Records supplied:
--- BEGIN ---
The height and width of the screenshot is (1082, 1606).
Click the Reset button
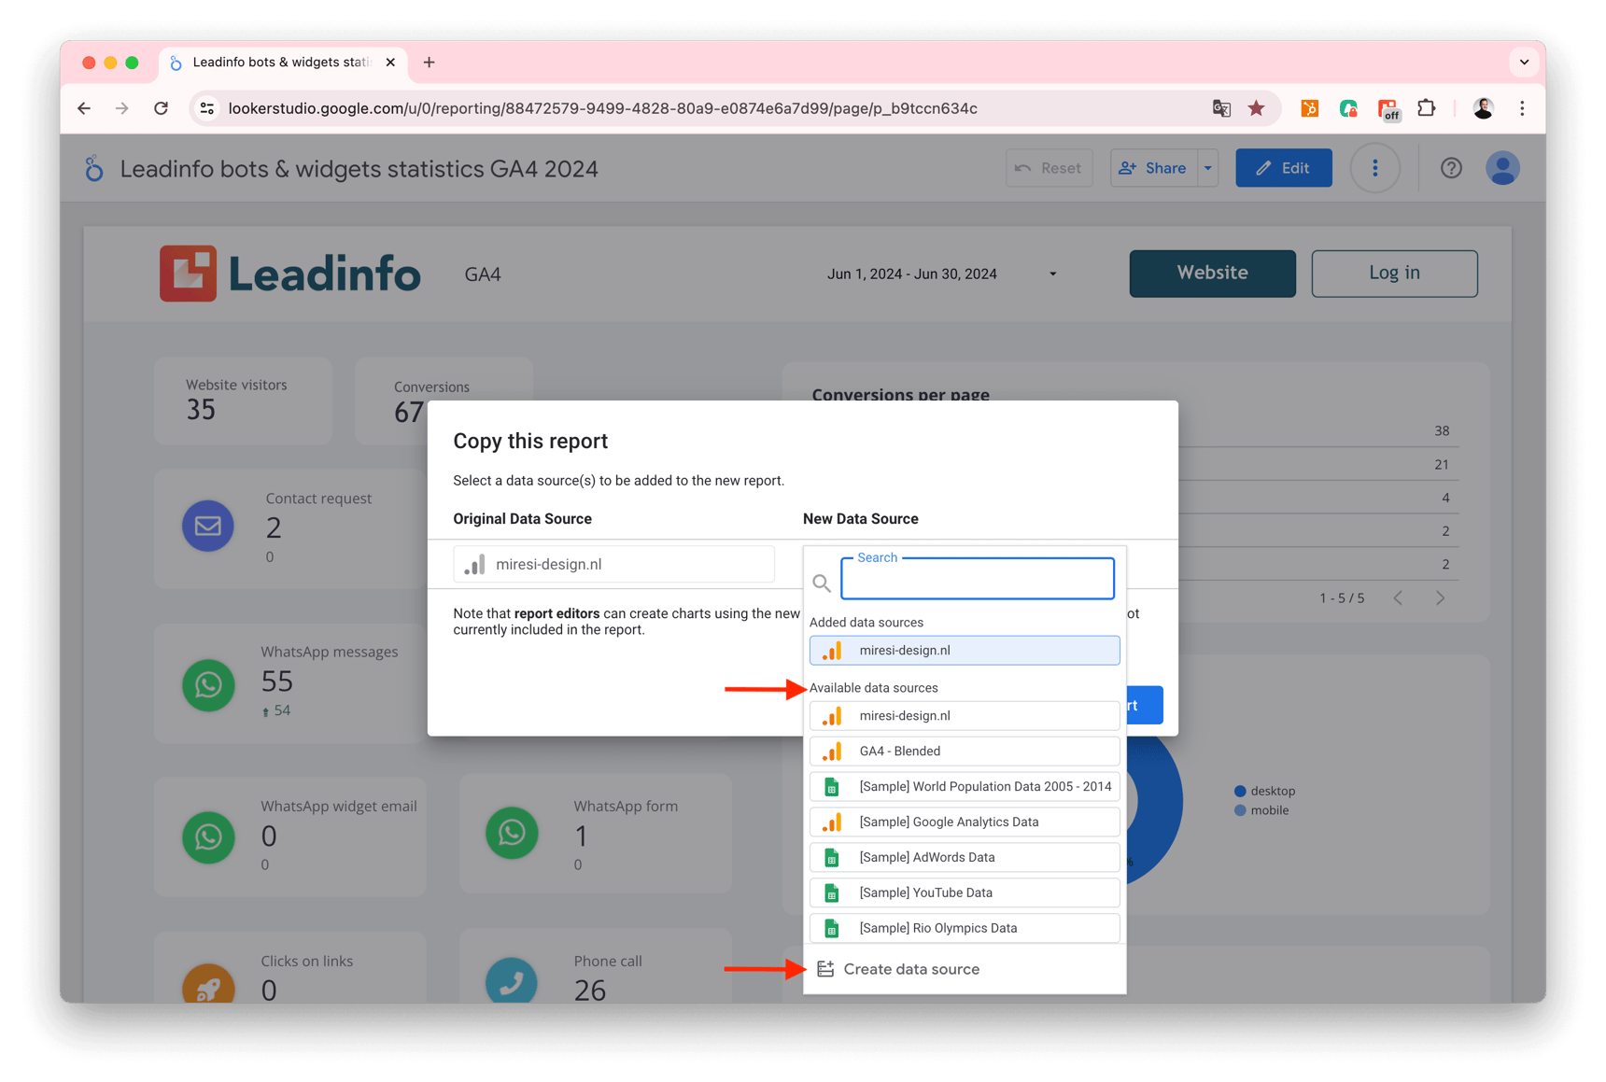pos(1049,167)
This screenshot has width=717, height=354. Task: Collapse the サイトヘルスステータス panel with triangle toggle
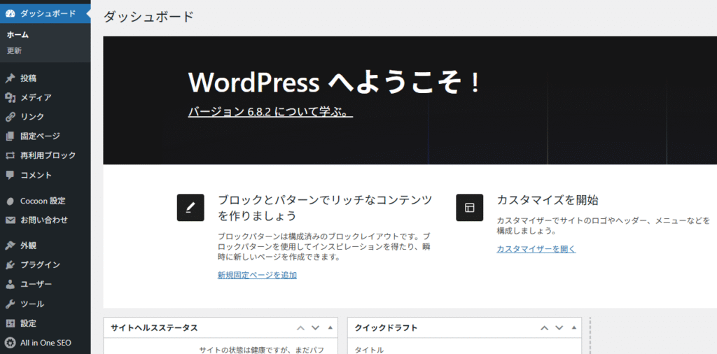[330, 327]
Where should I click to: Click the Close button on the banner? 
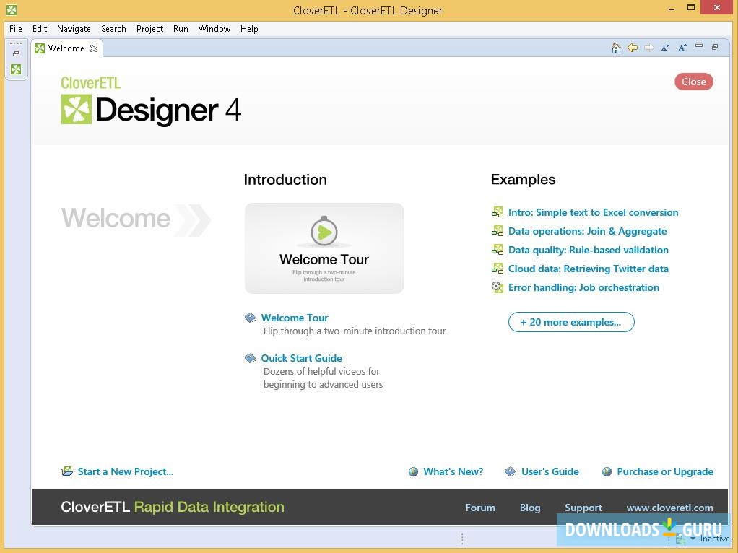click(693, 81)
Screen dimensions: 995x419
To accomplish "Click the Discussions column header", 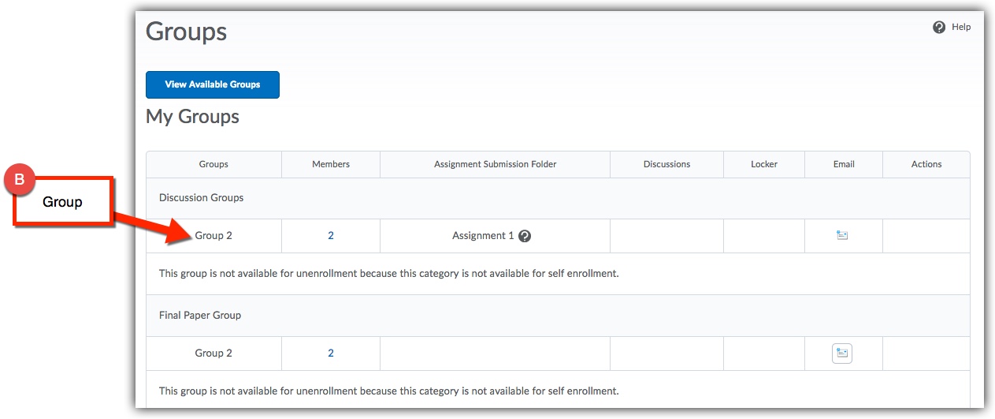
--- END ---
Exercise requirements: Update the records by replacing every occurrence of "button" with "control" and changing nothing else. Leave the pictures out of your answer.

Finished exercise:
The height and width of the screenshot is (1082, 1606).
Click the Reset control
pos(1049,167)
This screenshot has width=717, height=354. Task: Collapse the サイトヘルスステータス panel with triangle toggle
[330, 327]
Where should I click to: Click the Close control on the banner? 
click(693, 81)
Screen dimensions: 995x419
To accomplish "Click the Discussions column header", 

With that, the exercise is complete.